1993 Mercedes-Benz SL600
Alles original: Mit dem Hardtop mutiert der SL zum Coupé. Auch die Acht-Loch-Felgen sind original.

Einer von ihnen wird am 21. Mai bei "Historics Auctioneers" in Großbritannien versteigert. Der Roadster wurde ab Werk in der BMW-Farbe "Veilchenblau Metallic" lackiert und soll in Kombination mit der schwarzen Lederausstattung ein absolutes Einzelstück sein. Hinzu kommt, dass der große Benz in den letzten 29 Jahren gerade mal 2461 Kilometer bewegt wurde – eines der Probleme wenn man mehrere Tausend Autos besitzt.

Der Mercedes 600 SL wurde 2021 importiert

Nach 28 Jahren in der königlichen Sammlung wurde der rechtsgelenkte 600 SL 2021 nach Großbritannien importiert und dort nach der langen Standzeit erstmal umfangreich bei Mercedes instandgesetzt und mit einer neuen TÜV-Abnahme (in UK MOT genannt) versehen. Optisch macht der 600 SL, der inklusive farblich passendem Hardtop angeboten wird, einen hervorragenden Eindruck. Der Lack ist nicht ausgeblichen und auch der Innenraum ist top in Schuss.
1993 Mercedes-Benz SL600
Kaum zu glauben: Nach 29 Jahren stehen gerade mal 2461 Kilometer auf dem Tacho. Das entspricht einer jährlichen Fahrleistung von nicht mal 90 Kilometern.

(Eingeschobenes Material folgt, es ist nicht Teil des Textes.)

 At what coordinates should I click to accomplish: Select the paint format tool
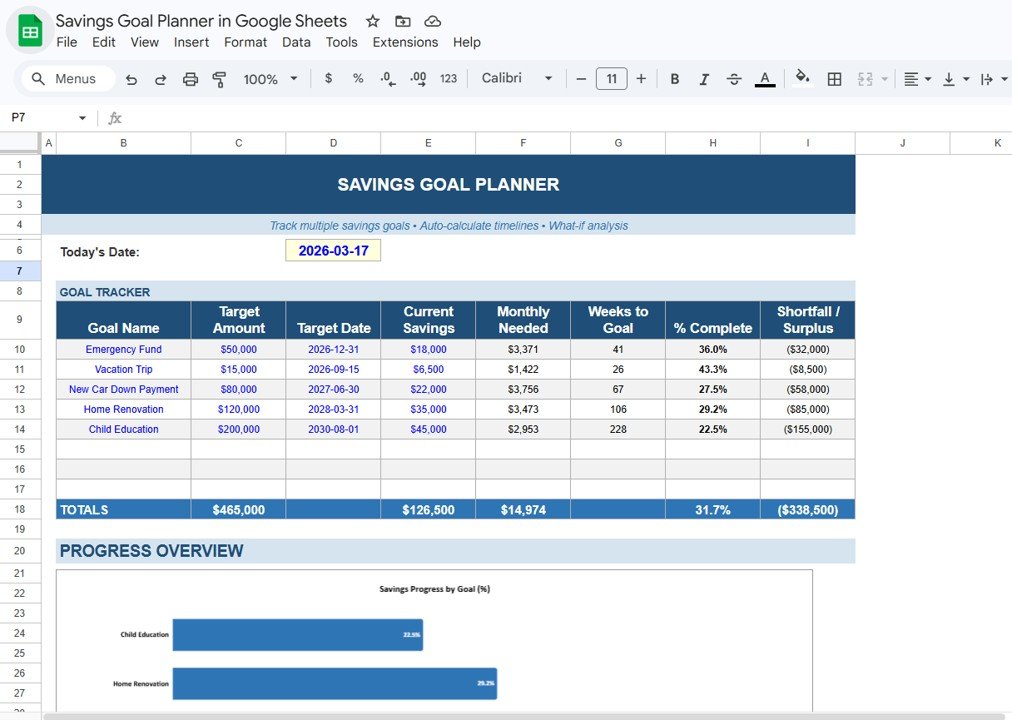(219, 78)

Unter der Haube des Roadsters steckt der 6,0-Liter-V12 (M 120), der 394 PS und 570 Nm maximales Drehmoment via Viergang-Automatik (ab 1995 mit Fünfgang-Automatik) an die Hinterräder abgibt. Landstraßentempo liegt nach 6,1 Sekunden an und der Topspeed soll bei 250 km/h liegen. Dennoch ist der R 129 kein Sportwagen, sondern eher ein luxuriöser Cruiser. Dazu einfach das elektrische Verdeck öffnen und dem feinen V12-Sound lauschen.
1993 Mercedes-Benz SL600
Dickes Ding: Der riesige 6,0-Liter-V12 füllt den Motorraum des SL gut aus. Die Leistung ist mit 394 PS angegeben.

Sicherlich trifft die Außenfarbe "Veilchenblau Metallic" nicht jeden Geschmack, doch spätestens der extrem niedrige Kilometerstand in Verbindung mit der royalen Vergangenheit dürften diesen 600 SL für Sammler interessant machen. Den Schätzpreis geben die Experten mit umgerechnet 53.500 bis 70.000 Euro (45.000 bis 60.000 Britische Pfund) an. Zum Vergleich: In Deutschland gibt es die günstigsten 600 SL/600 SL der Baureihe 129 ab etwa 20.000 Euro. Richtig gute Exemplare kosten rund 40.000 Euro. Es geht aber auch noch teurer: Aktuell wird in Deutschland ein roter SL 600 mit unter 2000 Kilometern Laufleistung angeboten, der sage und schreibe 139.000 Euro kosten soll und das ohne Sonderfarbe. Im Vergleich hierzu könnte der ex-Brunei-SL fast schon ein Schnäppchen sein!